Cesare Peruzzi, Il Sole 24 Ore 15/2/2013, 15 febbraio 2013
QUANDO LA FONDAZIONE SI INDEBITÒ PER RESTARE AL 51% DEL MONTE
Più che la dimensione del prezzo, certamente elevata (9,3 miliardi pagati in contanti), l’origine del problema che ha scatenato il caso Antonveneta è il fatto che l’acquirente, Banca Monte dei Paschi, e il suo azionista di maggioranza, la Fondazione Mps, nel 2008 non avevano abbastanza denaro per concludere l’operazione. O, almeno, per farla nell’unico modo ritenuto accettabile dalla politica senese, cioè garantendo che l’Ente non scendesse sotto il 51% nel capitale della banca.
Lo squilibrio era di un miliardo per il gruppo di Rocca Salimbeni e di 490 milioni per la Fondazione. In quel momento carenze rimaste sotto traccia, o addirittura nascoste all’Autorità di vigilanza, come sembra sia accaduto secondo l’ipotesi accusatoria con il prestito obbligazionario convertibile "fresh" di Banca Mps, dell’importo di un miliardo, curato da Jp Morgan e impropriamente fatto passare per equity nei conti societari, quando in realtà si trattava di un debito dal momento che Siena ne era il garante di ultima istanza.
Il 17 marzo 2008, Banca d’Italia autorizza il Montepaschi all’acquisto di Antonveneta dal Banco di Santander, subordinando però il via libera alla «preventiva realizzazione delle misure di rafforzamento patrimoniale programmate, con specifico riguardo agli interventi di aumento di capitale e di emissione di strumenti ibridi e subordinati, in osservanza delle vigenti disposizioni normative in materia di patrimonio di vigilanza».
E, successivamente, il 23 settembre, la banca centrale italiana contesta formalmente la «computabilità del prestito "fresh" nel Core Tier 1 del gruppo di Rocca Salimbeni, mettendo l’accento sui contratti di swap tra la banca e Jp Morgan. Segue una fitta corrispondenza Siena-Roma, al termine della quale, il 27 ottobre 2008, Bankitalia ritiene che ci siano tutti i crismi per attribuire valore di patrimonio al "fresh". Ma - questa è l’accusa - nessuno sapeva delle lettere di garanzia rilasciate dal Monte dei Paschi per incassare i soldi del prestito.
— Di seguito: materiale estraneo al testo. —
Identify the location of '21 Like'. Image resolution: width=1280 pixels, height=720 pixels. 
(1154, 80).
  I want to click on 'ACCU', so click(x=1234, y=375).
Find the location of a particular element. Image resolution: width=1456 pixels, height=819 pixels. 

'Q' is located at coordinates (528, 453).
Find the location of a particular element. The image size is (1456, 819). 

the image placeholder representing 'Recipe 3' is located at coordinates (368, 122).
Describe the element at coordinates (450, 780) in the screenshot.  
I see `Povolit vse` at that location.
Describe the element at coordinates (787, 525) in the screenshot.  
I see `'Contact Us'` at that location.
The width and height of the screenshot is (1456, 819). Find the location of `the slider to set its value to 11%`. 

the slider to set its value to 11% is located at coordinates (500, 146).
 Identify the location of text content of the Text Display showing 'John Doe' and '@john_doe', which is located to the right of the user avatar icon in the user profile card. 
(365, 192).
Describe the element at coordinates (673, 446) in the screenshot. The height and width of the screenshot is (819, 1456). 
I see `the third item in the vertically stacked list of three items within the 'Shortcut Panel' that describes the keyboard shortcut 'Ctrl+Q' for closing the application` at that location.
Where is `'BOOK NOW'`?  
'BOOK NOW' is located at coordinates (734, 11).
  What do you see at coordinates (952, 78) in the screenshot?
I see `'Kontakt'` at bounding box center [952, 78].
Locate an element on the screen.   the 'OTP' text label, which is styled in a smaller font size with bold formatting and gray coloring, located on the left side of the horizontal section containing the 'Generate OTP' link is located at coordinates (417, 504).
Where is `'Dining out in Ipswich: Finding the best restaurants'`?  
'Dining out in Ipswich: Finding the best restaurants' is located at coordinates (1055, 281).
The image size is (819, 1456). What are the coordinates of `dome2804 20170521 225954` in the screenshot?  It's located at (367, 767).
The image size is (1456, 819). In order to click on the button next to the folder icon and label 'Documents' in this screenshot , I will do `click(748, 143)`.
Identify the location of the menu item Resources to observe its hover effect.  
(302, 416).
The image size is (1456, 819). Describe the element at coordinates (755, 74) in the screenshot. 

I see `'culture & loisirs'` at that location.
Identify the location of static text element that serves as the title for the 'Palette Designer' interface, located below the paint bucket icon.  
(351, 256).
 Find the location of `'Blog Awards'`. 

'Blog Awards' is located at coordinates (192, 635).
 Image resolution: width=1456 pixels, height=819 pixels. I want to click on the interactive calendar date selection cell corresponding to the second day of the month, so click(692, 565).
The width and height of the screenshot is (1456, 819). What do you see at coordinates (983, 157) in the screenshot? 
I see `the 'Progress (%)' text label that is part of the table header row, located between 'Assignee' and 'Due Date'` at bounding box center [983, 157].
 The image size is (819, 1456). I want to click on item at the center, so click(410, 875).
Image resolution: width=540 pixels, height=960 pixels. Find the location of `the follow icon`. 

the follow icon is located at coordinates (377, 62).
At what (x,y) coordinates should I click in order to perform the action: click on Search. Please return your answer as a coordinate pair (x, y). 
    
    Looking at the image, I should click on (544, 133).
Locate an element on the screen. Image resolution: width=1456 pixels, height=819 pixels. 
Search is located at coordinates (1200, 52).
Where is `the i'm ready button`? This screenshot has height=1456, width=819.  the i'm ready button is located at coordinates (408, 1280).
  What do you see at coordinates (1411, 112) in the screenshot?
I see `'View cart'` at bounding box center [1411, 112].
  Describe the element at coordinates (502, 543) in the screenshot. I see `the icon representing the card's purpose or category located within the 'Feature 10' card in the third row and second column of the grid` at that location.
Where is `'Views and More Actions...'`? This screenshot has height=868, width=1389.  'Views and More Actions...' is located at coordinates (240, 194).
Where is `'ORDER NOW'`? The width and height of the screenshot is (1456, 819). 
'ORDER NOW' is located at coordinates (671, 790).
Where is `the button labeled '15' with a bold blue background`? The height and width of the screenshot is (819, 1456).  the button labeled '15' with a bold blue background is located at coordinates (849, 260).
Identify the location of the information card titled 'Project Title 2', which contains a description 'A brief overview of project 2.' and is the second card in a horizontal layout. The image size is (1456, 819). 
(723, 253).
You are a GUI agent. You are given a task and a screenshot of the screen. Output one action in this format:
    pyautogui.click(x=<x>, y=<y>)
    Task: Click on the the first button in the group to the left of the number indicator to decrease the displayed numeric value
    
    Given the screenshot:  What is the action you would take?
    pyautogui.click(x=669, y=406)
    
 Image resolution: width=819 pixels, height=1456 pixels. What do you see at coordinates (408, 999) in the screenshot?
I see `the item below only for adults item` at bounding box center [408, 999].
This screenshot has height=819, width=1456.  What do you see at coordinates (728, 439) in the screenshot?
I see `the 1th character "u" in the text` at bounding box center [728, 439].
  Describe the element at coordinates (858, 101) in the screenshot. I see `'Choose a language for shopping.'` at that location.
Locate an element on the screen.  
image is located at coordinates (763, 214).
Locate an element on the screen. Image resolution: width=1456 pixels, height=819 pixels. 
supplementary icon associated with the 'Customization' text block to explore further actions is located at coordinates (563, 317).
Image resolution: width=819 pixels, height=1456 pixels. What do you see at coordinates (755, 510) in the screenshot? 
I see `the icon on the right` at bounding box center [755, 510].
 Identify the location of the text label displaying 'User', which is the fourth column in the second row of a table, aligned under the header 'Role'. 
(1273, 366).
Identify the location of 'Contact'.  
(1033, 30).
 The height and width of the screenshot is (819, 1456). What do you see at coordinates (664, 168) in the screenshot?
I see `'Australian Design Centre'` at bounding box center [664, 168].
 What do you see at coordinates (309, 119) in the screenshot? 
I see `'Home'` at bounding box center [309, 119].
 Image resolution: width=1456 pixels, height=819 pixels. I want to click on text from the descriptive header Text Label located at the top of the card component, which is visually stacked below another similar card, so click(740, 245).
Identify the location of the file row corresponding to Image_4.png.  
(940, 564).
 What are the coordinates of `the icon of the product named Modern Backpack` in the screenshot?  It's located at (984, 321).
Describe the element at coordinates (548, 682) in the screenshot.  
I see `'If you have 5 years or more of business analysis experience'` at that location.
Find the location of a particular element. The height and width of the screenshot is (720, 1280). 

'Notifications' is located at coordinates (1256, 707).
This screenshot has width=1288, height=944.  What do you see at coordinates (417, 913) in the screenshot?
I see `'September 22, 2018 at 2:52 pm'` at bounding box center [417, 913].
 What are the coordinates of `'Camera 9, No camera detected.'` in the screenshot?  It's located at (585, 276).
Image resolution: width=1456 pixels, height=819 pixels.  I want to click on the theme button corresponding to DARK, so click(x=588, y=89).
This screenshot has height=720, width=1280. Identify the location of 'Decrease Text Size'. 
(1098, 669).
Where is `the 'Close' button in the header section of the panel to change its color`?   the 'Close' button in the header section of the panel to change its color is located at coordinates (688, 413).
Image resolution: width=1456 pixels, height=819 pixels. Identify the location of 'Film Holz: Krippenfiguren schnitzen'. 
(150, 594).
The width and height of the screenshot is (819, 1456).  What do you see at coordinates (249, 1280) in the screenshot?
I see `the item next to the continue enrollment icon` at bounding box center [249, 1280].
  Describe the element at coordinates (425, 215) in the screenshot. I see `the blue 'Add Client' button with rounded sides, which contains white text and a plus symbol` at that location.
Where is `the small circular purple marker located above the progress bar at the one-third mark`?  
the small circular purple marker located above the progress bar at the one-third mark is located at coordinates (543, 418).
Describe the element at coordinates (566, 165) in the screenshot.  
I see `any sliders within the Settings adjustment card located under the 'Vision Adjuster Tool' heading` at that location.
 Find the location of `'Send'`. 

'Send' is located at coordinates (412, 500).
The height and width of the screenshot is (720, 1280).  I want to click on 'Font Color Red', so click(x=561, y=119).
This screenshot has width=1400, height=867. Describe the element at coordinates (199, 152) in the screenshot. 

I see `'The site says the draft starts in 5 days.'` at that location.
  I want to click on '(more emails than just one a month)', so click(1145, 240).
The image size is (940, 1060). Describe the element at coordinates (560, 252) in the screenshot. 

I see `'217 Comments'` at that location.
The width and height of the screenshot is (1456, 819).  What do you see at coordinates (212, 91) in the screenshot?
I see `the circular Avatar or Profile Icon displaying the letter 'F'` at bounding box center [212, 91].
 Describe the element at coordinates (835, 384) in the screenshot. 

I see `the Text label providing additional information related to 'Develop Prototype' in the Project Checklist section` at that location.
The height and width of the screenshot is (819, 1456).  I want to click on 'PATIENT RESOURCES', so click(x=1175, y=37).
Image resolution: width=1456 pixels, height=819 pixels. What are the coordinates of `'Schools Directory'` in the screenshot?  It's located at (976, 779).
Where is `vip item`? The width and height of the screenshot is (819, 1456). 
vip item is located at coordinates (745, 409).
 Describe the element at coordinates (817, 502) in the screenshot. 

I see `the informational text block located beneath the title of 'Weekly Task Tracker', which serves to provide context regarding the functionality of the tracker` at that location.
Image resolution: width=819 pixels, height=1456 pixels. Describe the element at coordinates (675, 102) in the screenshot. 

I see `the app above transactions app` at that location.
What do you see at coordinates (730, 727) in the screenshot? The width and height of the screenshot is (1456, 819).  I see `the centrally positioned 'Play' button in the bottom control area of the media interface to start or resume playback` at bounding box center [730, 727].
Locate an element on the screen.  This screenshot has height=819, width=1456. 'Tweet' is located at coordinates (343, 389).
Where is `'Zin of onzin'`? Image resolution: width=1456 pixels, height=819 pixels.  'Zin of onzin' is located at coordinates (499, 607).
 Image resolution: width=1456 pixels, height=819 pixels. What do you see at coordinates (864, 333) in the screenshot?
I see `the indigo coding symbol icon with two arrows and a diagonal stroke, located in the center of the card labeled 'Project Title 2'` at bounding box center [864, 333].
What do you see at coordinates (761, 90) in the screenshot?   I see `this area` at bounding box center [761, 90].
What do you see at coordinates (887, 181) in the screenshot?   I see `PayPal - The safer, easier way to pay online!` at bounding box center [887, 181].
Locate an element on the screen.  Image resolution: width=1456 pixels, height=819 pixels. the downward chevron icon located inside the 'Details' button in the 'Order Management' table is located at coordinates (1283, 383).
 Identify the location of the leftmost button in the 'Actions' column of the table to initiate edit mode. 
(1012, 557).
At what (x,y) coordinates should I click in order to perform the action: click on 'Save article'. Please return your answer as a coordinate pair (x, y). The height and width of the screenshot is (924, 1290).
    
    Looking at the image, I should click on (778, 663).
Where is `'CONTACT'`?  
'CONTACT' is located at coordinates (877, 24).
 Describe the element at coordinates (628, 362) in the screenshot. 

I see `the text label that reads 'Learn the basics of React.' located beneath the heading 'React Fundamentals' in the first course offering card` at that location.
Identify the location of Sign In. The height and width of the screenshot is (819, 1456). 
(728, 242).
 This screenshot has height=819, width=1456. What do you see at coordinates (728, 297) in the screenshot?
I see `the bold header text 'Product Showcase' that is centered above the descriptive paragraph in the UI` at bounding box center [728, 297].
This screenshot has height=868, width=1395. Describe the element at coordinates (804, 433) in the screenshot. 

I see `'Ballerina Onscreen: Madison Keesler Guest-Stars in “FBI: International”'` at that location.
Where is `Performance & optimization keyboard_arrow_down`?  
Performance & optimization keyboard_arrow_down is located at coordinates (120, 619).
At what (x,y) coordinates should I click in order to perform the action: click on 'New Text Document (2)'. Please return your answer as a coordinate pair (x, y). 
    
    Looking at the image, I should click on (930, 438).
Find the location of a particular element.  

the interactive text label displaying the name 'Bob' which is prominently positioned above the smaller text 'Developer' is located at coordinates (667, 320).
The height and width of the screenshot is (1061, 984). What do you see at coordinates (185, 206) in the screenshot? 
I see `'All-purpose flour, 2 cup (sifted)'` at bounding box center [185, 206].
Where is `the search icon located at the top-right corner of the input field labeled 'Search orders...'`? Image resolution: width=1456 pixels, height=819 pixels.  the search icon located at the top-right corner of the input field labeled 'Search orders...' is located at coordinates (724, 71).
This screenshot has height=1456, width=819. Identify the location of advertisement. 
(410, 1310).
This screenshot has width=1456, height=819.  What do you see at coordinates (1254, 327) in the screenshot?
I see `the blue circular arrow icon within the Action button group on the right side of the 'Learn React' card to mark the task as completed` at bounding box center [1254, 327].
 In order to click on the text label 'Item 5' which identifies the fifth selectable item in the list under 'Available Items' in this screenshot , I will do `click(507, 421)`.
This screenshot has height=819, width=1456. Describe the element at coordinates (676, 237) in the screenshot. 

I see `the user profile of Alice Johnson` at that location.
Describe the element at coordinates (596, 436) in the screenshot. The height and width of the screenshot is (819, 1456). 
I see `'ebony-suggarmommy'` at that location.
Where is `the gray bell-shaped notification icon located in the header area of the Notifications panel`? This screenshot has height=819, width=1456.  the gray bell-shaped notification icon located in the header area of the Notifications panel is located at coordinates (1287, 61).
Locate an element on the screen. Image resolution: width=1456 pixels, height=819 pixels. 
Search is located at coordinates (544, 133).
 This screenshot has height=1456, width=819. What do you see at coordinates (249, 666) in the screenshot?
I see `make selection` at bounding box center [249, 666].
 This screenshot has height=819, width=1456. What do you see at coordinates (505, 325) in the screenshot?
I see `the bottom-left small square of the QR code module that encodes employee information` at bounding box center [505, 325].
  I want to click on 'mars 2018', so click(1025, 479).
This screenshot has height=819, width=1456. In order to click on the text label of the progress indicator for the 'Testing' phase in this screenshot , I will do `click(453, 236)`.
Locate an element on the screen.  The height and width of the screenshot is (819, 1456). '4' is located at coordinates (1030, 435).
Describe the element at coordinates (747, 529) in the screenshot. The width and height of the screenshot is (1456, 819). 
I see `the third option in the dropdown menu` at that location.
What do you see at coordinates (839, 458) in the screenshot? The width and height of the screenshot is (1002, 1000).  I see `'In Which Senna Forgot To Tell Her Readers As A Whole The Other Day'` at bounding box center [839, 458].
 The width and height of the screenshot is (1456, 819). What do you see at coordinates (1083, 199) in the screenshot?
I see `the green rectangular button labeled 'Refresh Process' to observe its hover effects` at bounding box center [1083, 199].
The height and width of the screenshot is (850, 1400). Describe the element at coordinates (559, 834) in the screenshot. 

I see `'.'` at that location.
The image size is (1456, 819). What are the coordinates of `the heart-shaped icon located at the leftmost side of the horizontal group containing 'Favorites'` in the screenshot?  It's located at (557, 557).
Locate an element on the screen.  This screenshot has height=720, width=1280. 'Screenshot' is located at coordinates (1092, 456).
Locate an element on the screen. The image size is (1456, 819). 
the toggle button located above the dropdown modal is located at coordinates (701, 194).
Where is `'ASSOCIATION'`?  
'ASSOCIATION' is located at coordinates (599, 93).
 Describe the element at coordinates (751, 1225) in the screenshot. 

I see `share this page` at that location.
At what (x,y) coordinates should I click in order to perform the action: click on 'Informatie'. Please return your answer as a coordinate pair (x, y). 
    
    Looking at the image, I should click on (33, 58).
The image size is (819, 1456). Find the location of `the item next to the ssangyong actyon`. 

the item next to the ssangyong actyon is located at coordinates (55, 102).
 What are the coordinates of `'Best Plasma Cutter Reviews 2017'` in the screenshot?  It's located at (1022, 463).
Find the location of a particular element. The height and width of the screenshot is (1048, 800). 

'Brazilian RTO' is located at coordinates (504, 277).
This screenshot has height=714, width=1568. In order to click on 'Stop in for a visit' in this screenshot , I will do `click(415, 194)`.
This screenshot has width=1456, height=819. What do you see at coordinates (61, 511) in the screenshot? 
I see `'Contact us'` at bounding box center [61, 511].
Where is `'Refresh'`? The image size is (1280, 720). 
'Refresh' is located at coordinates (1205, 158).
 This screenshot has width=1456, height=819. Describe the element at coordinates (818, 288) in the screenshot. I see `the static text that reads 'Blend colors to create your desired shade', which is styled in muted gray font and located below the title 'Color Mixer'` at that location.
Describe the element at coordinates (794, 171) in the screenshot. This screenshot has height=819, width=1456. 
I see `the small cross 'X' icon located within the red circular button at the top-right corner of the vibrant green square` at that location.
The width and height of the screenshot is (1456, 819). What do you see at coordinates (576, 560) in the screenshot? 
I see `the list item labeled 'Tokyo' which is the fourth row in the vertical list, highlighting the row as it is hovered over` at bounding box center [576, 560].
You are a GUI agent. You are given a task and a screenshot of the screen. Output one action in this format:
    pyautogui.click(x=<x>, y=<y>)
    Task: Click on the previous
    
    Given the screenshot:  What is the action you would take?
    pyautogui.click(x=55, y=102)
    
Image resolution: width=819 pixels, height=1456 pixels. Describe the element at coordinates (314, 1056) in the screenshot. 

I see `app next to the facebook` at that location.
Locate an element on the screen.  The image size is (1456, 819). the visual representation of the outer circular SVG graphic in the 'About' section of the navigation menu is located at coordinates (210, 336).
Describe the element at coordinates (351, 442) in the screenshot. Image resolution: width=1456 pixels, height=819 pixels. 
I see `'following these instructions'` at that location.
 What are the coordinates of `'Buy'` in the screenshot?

La Fondazione, da parte sua, avendo già sottoscritto 3 miliardi di aumento di capitale di Banca Mps (sui 5 complessivi) e non disponendo di altri 490 milioni necessari a coprire pro quota anche il prestito "fresh", per non rischiare una diluizione futura (quando le obbligazione sarebbero state convertite in azioni ordinarie), decise di farsi finanziare l’operazione da Credit Suisse e Mediobanca, con la stipula degli ormai famosi contratti Tror, che di fatto erano un debito. Per il quale, secondo quanto conferma la Fondazione, fu chiesta l’autorizzazione al ministero dell’Economia. È il principio della fine.
I nodi vengono al pettine nel 2011: la banca deve varare un nuovo aumento di capitale, questa volta da 2,1 miliardi, per adeguare i parametri patrimoniali alle indicazioni dell’Autorità bancaria europea, a causa dello spread negativo e della quantità di Btp posseduti (circa 25 miliardi). Ancora una volta, la Fondazione partecipa per la sua parte e s’indebita ulteriormente per 600 milioni, non volendo andare sotto il 50,1% che, secondo le parole del presidente Gabriello Mancini, considerava le «proprie Colonne d’Ercole». Il ministero guidato da Giulio Tremonti dà l’ok e l’esposizione complessiva dell’Ente schizza a più di un miliardo (oggi ridotta a 350 milioni), innescando un gioco di garanzie con titoli Mps che nei primi mesi del 2012 si rivela una tagliola quasi mortale.
Oggi la partita non è chiusa. Le inchieste attribuiranno eventuali responsabilità. Ma il nodo resta lo stesso: a Siena mancano i soldi. La banca, i cui nuovi vertici sono impegnati a realizzare un ambizioso piano industriale (il titolo ieri ha chiuso a 0,2359 euro in calo dell’1%), dovrà tornare a fare utili e distribuire dividendo. L’Ente, a secco di ricavi, per chiudere il suo debito sarà costretto a vendere azioni Montepaschi. E nulla sarà più come prima.